AIM OF THE TASK - Only one stretch of the listing below is wanted. Give it again exactly, from the line with "recibir (16, 374)" through the line with "Facebook (80, 2554)".

RECORDS SUPPLIED -
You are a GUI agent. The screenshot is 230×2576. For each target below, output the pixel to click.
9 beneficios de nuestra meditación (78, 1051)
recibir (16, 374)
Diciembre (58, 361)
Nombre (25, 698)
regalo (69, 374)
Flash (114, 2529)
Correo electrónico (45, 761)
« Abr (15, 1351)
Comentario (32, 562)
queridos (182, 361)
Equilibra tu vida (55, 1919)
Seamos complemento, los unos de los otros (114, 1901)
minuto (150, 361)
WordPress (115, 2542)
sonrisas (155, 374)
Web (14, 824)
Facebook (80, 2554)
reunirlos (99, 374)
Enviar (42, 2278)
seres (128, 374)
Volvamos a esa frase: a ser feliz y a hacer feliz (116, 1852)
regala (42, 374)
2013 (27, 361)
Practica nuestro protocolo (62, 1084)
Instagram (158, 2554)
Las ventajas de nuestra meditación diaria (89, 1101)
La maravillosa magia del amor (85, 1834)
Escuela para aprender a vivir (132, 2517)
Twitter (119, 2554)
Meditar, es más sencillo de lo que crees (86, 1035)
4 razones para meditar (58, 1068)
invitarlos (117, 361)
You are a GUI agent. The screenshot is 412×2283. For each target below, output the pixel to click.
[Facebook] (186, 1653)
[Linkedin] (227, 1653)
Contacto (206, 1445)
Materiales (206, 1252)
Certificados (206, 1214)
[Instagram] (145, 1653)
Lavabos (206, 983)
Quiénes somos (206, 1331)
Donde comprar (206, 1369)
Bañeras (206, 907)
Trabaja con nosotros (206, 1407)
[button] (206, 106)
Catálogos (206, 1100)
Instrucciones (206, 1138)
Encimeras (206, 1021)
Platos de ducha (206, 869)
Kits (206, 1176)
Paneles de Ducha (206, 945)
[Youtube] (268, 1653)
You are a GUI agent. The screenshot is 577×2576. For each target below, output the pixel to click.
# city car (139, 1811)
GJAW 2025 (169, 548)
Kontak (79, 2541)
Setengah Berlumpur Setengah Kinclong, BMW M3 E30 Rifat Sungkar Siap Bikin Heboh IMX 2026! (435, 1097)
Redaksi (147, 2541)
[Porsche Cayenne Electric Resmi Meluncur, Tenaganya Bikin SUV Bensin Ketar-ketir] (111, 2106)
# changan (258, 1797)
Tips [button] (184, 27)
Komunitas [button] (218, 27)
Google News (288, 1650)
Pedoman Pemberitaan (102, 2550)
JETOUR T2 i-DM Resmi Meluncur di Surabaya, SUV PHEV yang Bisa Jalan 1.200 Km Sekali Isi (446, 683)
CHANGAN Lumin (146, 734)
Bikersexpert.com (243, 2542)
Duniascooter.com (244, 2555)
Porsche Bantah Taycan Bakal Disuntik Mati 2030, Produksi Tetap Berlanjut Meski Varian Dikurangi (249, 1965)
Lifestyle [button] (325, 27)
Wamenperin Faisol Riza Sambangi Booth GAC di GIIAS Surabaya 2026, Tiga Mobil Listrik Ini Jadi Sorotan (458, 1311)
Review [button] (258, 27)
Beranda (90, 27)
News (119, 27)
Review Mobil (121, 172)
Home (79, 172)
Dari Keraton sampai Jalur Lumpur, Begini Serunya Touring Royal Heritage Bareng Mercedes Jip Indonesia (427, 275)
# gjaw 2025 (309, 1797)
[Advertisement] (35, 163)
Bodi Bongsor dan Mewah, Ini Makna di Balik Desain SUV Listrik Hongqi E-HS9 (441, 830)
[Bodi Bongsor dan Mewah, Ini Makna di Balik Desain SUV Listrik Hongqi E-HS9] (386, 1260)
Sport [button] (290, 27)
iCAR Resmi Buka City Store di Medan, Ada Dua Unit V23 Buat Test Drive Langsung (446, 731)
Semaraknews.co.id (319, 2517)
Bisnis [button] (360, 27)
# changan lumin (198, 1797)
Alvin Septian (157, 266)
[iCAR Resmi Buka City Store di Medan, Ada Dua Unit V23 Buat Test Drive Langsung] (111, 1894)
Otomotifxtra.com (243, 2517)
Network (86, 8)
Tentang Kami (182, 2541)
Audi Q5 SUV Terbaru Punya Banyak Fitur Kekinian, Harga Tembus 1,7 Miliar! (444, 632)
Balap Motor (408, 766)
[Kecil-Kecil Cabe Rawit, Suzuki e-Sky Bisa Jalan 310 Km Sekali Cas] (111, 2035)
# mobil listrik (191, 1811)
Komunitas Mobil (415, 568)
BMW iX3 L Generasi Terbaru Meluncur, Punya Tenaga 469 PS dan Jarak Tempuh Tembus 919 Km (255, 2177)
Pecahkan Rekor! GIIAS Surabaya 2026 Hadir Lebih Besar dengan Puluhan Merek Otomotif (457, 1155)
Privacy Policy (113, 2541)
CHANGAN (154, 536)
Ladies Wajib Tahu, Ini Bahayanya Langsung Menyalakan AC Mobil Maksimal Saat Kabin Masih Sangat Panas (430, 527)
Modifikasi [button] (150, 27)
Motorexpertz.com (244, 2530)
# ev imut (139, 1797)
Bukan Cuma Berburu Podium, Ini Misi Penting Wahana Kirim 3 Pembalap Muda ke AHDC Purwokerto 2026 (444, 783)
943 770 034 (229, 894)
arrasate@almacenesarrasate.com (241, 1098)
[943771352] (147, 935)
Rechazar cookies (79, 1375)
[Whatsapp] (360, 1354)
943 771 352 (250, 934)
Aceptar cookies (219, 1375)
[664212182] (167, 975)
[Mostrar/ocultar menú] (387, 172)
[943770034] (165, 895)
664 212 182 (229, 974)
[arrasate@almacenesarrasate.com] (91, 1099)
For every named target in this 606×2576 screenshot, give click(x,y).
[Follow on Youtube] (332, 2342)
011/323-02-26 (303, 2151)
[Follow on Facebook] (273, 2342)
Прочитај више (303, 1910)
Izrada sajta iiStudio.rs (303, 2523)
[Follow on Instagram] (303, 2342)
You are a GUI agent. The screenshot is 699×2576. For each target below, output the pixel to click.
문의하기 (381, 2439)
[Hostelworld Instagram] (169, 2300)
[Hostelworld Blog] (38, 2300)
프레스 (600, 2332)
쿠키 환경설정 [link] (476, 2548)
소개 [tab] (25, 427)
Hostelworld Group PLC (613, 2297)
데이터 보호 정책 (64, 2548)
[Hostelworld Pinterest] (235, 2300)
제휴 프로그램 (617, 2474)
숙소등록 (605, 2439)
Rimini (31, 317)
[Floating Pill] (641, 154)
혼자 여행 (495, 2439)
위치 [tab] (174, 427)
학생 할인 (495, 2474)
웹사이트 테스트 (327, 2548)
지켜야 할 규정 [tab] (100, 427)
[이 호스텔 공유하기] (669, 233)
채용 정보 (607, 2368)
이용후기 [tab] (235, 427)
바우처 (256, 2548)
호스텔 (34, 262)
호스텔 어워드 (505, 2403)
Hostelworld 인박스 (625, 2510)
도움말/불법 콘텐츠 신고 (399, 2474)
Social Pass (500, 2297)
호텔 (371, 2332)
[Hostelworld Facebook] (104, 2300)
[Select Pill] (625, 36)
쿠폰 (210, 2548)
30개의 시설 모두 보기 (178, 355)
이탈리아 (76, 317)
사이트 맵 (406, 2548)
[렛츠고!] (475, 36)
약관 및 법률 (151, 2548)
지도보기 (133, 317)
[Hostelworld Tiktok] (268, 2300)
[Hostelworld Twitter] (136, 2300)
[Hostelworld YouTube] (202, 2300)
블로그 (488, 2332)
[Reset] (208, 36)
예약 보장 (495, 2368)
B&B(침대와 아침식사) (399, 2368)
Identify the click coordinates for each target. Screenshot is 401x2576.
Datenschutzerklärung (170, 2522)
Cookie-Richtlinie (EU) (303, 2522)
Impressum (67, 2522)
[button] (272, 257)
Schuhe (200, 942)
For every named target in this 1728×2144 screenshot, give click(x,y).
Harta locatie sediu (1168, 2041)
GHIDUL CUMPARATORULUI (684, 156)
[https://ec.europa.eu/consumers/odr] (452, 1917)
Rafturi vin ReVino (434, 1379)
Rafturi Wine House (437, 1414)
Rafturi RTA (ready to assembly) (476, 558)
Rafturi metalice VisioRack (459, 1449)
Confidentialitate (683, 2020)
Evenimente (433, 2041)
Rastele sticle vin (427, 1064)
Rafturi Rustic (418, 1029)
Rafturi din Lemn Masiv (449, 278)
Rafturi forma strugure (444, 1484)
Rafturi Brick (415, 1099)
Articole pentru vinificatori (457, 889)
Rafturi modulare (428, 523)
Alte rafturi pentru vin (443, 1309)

EXERCISE OUTPUT -
recibir (16, 374)
Diciembre (58, 361)
Nombre (25, 698)
regalo (69, 374)
Flash (114, 2529)
Correo electrónico (45, 761)
« Abr (15, 1351)
Comentario (32, 562)
queridos (182, 361)
Equilibra tu vida (55, 1919)
Seamos complemento, los unos de los otros (114, 1901)
minuto (150, 361)
WordPress (115, 2542)
sonrisas (155, 374)
Web (14, 824)
Facebook (80, 2554)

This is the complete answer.